Тиль – неугомонный странник и мстительный анархист, но у него есть сердце, и есть мечта. Чтобы Семеро смертных грехов выгорели, омылись кровью и преобразились. Чтобы Гордыня сделалась Благородной гордостью. Чтобы «Скупость преобразилась в Бережливость, Гнев – в живость, Чревоугодие – в Аппетит, Зависть – в Соревнование, Лень – в Мечту поэтов и мудрецов. А Похоть, только что сидевшая на козе, превратилась в красавицу, имя которой было Любовь».
Поэтому де Костер видел в воскрешенном им герое неуничтожимый «дух нашей матери-Фландрии», в его верной подруге – сердце ее, а в его ненасытном добродушном спутнике – ее брюхо, что делает писателю честь и возвращает его на грешную землю.
Повадки у Тиля лисьи, а имя похоже на птичье, и птичье перо в его островерхой шляпе. Кем бы ни был, де Костер поймал его, как птицелов, и поместил в клетку своей «легенды», чтобы оттуда распевал свои незатейливые песенки, всю прелесть которых русскому читателю сегодня нелегко понять.
Англия
«Робинзон Крузо» как краткий курс цивилизации
ДЕФО «Робинзон Крузо»
Даниэль Дефо (1660–1731) был на редкость плодовитым писателем и профессиональным журналистом-«многостаночником», сочинившим несколько сот книг обо всем на свете. Из-под его пера, помимо десятка авантюрных романов, вышло бесчисленное множество произведений в документальных жанрах. В пуританской Англии того времени порицались любые выдумки, к числу которых относили и художественный вымысел, и приветствовались общеобразовательные и назидательные пособия, по части которых Дефо был мастак. Он учил британцев, как правильно торговать и заключать браки, вести судебные тяжбы и уберечься от уличных грабежей, разбираться в системах магии и разновидностях привидений, ориентироваться в иноземной географии и международных отношениях, в истории пиратства и даже в… «Политической истории дьявола».

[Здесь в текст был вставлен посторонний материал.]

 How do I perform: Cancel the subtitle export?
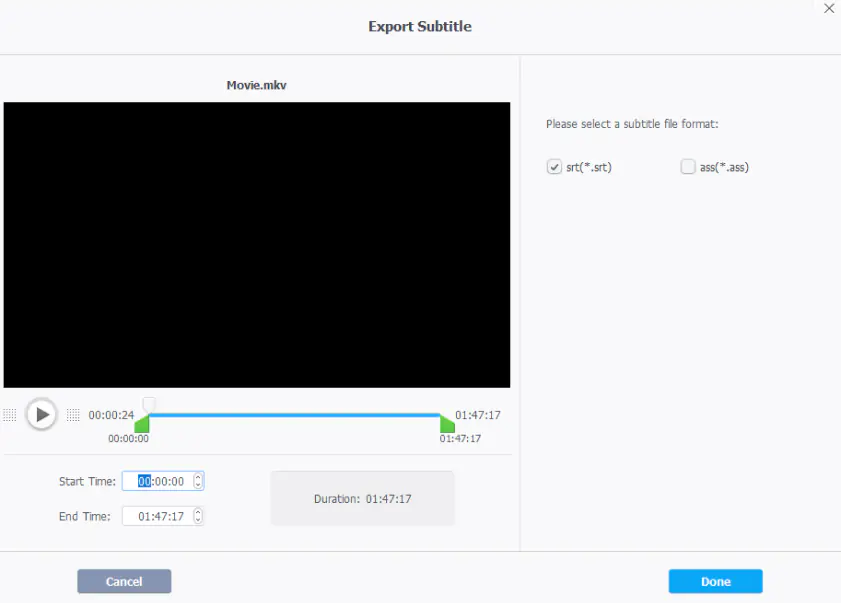pos(124,581)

Дефо был типичным представителем «третьего сословия» и всего в жизни вынужден был добиваться сам. Однако ни купца, ни чулочного или кирпично-черепичного фабриканта из него не получилось, несмотря на все старания и свойственный ему авантюризм. Будущий автор «Робинзона» лишь пару раз по торговым делам пересекал Ла-Манш. И вдруг к сорока годам он сделался прожженным журналистом, издателем и конфидентом сильных мира сего, – а это как жизнь на качелях. За политический памфлет диссидентского толка Дефо пришлось поплатиться стоянием у позорного столба посреди Лондона, тюремным заключением и сотрудничеством со спецслужбами (весьма распространенным у амбициозных британских писателей). Всеевропейскую известность, а затем и славу он снискал после публикации в 1719 году «Робинзона Крузо». У него была большая и до поры благополучная семья, но умирал Дефо почти там же, где родился, в полнейшем одиночестве, скрываясь от кредиторов.